Into The Light by PCK Dance

The Place, London
April 10, 2026

PCK Dance’s double bill, Into the Light, does exactly what it says on the tin, opening in the darkness of Vessel, before emerging into the brightness of the hauntingly beautiful In the Absence.

Vessel hugs the hugs the black box stage. Amidst the mist, strips of light alternate in orange and white above the dancers, lozenges of luminosity chasing each other in a parody of the shapes that digital numbers create. James Pett and Travis Clausen-Knight are joined by Isabelle Evans in choreography is consistently interesting and in a comparatively brief amount of time covers a lot of bases. Evans’ costume is a bit odd, though, including a puff top with dangling fabric

Vessel by PCK Dance
Photo Rueben Spencer

There are literal highs and lows as well as emotional ones. Whether the work communicates its aim of hinting at survival in an AI-driven future is questionable, however.

Sean Pett’s score sounds like a modern take of the pioneering Radiophonic Workshop output, but the synthesised sounds lack complexity, and the depth of tape loops, prepared pianos and the like. It is slick, but a bit too slick to hold the interest. Pett also controls the sound and lighting from a desk downstage left, its glowing lights proving quite a distraction from the dancers.
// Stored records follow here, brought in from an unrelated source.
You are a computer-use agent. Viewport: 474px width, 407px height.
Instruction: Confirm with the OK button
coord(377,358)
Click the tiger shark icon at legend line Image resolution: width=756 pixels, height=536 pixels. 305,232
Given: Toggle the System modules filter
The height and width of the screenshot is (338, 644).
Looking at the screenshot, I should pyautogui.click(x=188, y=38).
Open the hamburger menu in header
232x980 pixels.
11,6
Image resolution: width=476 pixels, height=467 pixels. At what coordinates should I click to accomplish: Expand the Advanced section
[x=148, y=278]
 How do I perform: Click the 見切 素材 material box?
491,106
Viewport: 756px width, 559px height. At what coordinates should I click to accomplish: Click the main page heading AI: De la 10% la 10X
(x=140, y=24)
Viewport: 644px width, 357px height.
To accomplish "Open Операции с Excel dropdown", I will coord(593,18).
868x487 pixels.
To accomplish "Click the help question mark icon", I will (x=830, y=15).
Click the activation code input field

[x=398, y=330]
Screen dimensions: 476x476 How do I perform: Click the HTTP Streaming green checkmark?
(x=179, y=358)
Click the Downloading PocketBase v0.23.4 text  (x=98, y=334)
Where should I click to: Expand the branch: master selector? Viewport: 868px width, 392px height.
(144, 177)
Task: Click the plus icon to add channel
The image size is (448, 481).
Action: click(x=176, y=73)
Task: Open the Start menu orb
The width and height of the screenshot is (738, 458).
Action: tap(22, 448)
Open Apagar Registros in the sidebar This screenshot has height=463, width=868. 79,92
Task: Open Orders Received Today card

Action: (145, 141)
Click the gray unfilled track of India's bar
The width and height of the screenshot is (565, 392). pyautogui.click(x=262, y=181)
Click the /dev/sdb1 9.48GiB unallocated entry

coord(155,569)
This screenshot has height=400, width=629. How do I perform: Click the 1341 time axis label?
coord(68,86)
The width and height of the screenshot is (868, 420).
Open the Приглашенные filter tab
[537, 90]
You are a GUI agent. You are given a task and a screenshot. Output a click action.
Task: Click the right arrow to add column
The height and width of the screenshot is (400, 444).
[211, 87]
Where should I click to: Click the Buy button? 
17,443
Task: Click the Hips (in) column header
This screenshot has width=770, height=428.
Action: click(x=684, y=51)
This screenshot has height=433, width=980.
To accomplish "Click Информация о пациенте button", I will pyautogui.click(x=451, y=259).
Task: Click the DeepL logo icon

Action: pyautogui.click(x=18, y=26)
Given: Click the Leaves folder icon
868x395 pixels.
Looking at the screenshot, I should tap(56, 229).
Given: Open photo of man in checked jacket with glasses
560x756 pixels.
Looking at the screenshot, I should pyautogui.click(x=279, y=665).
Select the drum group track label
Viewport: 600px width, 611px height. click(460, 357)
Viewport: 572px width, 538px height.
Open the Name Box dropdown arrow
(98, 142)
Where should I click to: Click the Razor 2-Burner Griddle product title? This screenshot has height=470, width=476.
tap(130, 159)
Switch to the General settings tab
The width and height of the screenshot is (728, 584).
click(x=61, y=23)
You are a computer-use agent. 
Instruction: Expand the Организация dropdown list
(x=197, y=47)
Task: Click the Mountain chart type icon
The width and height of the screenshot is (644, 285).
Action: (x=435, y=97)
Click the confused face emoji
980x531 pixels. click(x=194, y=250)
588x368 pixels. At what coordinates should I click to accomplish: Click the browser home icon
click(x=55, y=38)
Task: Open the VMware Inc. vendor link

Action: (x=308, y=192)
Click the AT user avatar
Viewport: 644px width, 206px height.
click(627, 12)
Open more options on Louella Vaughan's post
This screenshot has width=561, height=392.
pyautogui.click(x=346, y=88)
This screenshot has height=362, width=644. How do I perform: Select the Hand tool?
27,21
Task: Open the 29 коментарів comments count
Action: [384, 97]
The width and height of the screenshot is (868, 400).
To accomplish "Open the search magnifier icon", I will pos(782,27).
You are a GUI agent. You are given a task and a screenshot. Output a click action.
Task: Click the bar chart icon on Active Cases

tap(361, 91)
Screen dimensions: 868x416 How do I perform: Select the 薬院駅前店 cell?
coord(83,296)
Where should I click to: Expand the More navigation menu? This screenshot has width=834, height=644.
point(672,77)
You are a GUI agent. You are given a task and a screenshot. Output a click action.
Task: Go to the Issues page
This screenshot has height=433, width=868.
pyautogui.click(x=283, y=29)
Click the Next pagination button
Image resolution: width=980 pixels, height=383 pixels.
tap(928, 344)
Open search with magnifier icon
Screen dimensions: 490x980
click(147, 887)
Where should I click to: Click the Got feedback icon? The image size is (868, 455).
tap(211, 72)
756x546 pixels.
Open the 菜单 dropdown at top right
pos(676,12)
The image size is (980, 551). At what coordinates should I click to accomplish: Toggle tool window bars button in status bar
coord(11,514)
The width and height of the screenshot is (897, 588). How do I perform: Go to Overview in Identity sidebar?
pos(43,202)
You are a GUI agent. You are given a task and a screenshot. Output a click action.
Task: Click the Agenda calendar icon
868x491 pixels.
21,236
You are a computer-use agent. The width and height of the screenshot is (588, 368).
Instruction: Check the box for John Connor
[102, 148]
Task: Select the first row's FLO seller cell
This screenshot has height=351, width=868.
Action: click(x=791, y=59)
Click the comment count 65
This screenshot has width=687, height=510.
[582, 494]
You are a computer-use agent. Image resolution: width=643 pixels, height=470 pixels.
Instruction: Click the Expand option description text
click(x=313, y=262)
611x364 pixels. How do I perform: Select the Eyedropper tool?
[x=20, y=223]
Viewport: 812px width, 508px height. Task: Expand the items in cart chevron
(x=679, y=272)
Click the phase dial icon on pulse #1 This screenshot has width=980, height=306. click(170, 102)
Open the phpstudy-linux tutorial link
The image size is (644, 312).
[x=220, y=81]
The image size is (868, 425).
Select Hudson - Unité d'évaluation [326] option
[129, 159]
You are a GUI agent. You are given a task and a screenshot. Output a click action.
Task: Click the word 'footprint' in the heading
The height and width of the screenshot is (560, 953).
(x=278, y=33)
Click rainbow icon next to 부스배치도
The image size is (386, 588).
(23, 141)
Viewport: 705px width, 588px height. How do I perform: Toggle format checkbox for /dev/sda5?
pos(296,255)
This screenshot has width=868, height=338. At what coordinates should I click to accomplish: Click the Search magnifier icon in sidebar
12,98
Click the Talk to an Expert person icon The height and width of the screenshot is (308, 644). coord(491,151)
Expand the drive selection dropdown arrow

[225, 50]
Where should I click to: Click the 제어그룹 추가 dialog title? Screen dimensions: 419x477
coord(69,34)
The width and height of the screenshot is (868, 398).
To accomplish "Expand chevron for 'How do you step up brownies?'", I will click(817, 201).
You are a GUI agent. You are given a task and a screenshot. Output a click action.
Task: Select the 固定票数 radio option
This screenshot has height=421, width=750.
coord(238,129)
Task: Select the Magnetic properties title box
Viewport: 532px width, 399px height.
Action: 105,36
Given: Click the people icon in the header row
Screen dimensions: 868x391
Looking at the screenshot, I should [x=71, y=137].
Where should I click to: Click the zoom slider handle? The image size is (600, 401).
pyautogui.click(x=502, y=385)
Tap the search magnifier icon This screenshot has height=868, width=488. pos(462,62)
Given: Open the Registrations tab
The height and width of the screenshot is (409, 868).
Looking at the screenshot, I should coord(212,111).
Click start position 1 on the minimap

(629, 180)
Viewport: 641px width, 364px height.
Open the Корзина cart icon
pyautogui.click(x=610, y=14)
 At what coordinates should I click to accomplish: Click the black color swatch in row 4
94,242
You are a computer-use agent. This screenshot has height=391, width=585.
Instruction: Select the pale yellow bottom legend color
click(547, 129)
The light, in all senses of the word, is provided by In the Absence, which starts with a stage full of tinsel. Clausen-Knight and Pett pirouette and roll in and out of the glitter, feet describing rondes de jambes that create little rutted roads along which the dancers can move like joyous dogs romping in silvery snow.

In the Absence by PCK Dance
Photo Federica Capo

But this is an elegiac work. The recorded electronic music is replaced by Sean Pett on the piano as we realise that we are witnessing love and loss. Pett and Clausen-Knight rotate around each other connected only by their eye contact. Clausen-Knight teases us with his exquisite line as we see fleeting arabesques and gorgeous ports de bras.

After a somewhat dystopian opening, albeit where humanity appears to triumph as the trio of dancers are united, In the Absence leaves the audience feeling oddly uplifted, sprinkling a little of its shine on us in these dark and dismal times.